Scarpette Rosse …

E’ un’Olimpia Milano dal roster molto lungo quella che si appresta ad affrontare la Grissin Bon nella finale scudetto, forse con meno talento degli anni passati, ma con sicuramente più alternative per ruolo,oltre che con un’anima più “da battaglia”.
Partiamo proprio dal ruolo di playmaker nel presentare gli uomini di coach Repesa, e iniziamo con Oliver Lafayette. La combo-guard nativa di Baton Rouge è capace si di portar palla, ma dà il meglio di sé quando può giocare “off the ball”, punendo sugli scarichi con il tiro dall’arco, anche se la percentuale è calata notevolmente nei playoff ( 25,6% in post-season, mentre in regular season era del 40,5% ) .
Se invece vogliamo parlare di playmaker più classici , non possiamo non parlare di Mantas Kalnietis e del grande ex, Andrea Cinciarini.
Arrivato a fine gennaio sotto la Madonnina, il play lituano porta sempre grande difesa, merito sia delle gambe esplosive che della taglia (195 cm per 92 kg), che unisce alla ormai rara abilità di gestire i ritmi della partita, merito della sua esperienza internazionale.
Per quanto riguarda il Cincia, possiamo certamente dire che non è stata un’annata facile, condizionata da qualche problemino fisico, che lo ha rallentato nella ricerca della miglior condizione.
Passiamo ora in rassegna le guardie meneghine, partendo da un fedelissimo di Jasmin Repesa come Krunoslav Simon; la guardia croata è stata certamente tra i migliori di tutto l’anno per la formazione lombarda, merito dei suoi grandi fondamentali che lo portano ad essere spesso un playmaker aggiunto in campo, oltre che un grande attaccante. Per lui le cifre nei playoff parlano di 13.9 punti con 3.1 rimbalzi e 2.3 assist, tirando con il 58,8% da 2, il 45,5% da 3 e un pazzesco 25/26 ai liberi.
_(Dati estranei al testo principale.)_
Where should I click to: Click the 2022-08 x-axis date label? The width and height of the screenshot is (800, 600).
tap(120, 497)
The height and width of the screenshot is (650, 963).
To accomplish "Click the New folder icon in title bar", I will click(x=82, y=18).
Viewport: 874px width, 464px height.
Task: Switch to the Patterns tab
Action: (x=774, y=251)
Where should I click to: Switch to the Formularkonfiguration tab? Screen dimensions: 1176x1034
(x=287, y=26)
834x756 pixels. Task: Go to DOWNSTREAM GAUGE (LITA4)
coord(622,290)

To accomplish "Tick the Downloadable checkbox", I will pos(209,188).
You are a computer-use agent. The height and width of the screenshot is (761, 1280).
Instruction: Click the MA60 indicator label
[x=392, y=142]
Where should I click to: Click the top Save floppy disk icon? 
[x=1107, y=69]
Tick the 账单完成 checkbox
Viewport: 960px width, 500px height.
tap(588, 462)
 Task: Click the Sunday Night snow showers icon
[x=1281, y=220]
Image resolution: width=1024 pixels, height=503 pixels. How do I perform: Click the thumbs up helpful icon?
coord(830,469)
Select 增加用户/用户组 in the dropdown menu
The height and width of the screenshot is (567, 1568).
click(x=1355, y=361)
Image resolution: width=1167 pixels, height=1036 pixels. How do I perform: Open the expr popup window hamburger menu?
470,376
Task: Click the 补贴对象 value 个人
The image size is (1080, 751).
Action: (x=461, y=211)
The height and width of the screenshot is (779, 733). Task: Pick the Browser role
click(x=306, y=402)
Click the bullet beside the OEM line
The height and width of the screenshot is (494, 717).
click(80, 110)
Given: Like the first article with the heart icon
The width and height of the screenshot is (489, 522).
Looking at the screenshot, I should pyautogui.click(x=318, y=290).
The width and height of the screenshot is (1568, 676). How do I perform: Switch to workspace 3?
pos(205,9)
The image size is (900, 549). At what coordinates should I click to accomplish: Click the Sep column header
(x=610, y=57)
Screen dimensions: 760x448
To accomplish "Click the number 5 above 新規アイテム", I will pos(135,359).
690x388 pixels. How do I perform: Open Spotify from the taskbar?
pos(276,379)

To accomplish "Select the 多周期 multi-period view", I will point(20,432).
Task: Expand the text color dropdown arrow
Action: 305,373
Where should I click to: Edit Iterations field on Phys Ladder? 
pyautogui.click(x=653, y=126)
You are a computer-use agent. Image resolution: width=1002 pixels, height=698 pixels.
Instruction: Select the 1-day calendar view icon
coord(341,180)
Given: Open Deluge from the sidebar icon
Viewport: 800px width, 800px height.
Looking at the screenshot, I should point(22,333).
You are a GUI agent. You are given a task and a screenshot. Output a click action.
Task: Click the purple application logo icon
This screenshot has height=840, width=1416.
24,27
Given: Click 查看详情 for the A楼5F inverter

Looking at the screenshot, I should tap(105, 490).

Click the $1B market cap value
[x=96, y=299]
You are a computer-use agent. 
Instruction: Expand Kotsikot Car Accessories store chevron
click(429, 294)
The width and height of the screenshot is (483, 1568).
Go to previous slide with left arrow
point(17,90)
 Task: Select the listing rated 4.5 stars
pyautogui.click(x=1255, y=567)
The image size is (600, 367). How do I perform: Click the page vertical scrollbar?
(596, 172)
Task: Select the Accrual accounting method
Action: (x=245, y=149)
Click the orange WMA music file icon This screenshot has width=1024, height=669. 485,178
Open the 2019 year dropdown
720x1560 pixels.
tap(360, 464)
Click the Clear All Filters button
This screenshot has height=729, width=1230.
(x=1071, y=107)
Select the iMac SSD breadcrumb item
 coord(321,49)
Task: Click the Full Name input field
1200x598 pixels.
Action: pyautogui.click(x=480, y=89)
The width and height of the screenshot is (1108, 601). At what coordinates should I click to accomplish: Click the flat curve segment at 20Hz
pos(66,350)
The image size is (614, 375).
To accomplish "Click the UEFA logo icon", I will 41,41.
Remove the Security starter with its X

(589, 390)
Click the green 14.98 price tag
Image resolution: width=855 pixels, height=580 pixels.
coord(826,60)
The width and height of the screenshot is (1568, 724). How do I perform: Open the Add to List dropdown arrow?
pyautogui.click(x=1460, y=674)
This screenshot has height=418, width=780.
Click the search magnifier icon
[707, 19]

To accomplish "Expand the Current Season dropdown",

A completare lo spot di guardia vi sono due specialisti difensivi : Charles Jenkins e l’idolo della parte rosa del tifo milanese, Bruno Cerella.
Nello spot di ala piccola Milano schiera il capitano Alessandro Gentile, che nonostante non stia tirando benissimo, anche a causa di un recente intervento chirurgico alla mano destra, resta sempre un giocatore di primo livello grazie al grande talento offensivo.
Proseguendo la rassegna delle ali milanesi ecco che spicca Rakim Sanders, uno dei migliori della truppa di Repesa per efficienza offensiva viste anche le sue tante opzioni su questo lato del campo: pericolosissimo in post e capace di farsi trovare pronto sugli scarichi fuori dall’arco.
Andando verso i piani più alti troviamo Jamel McLean nella posizione di ala/centro che sarà pronto ad occupare l’area in difesa e ad essere solido offensivamente sotto le plance con quasi il 60% da due. Per dar fiato al nativo di Brooklyn, i meneghini potranno contare anche su Milan Macvan, giocatore molto pericoloso offensivamente, capace di prendersi un tiro sia all’interno dell’area, sia da dietro la linea dei tre punti, nonché di mettere in ritmo i compagni con buoni scarichi, simbolo della sua ottima visione di gioco.
Tra i centri troviamo quello che sarà uno dei maggiori problemi difensivi della Grissin Bon, ovvero Esteban Batista, lungo di 208 cm , capace di segnare 14 punti di media con il 70% da due.
Completano il roster altri due centri, l’italiano Daniele Magro e Stanko Barac, che in caso di bisogno saranno pronti ad andare in campo.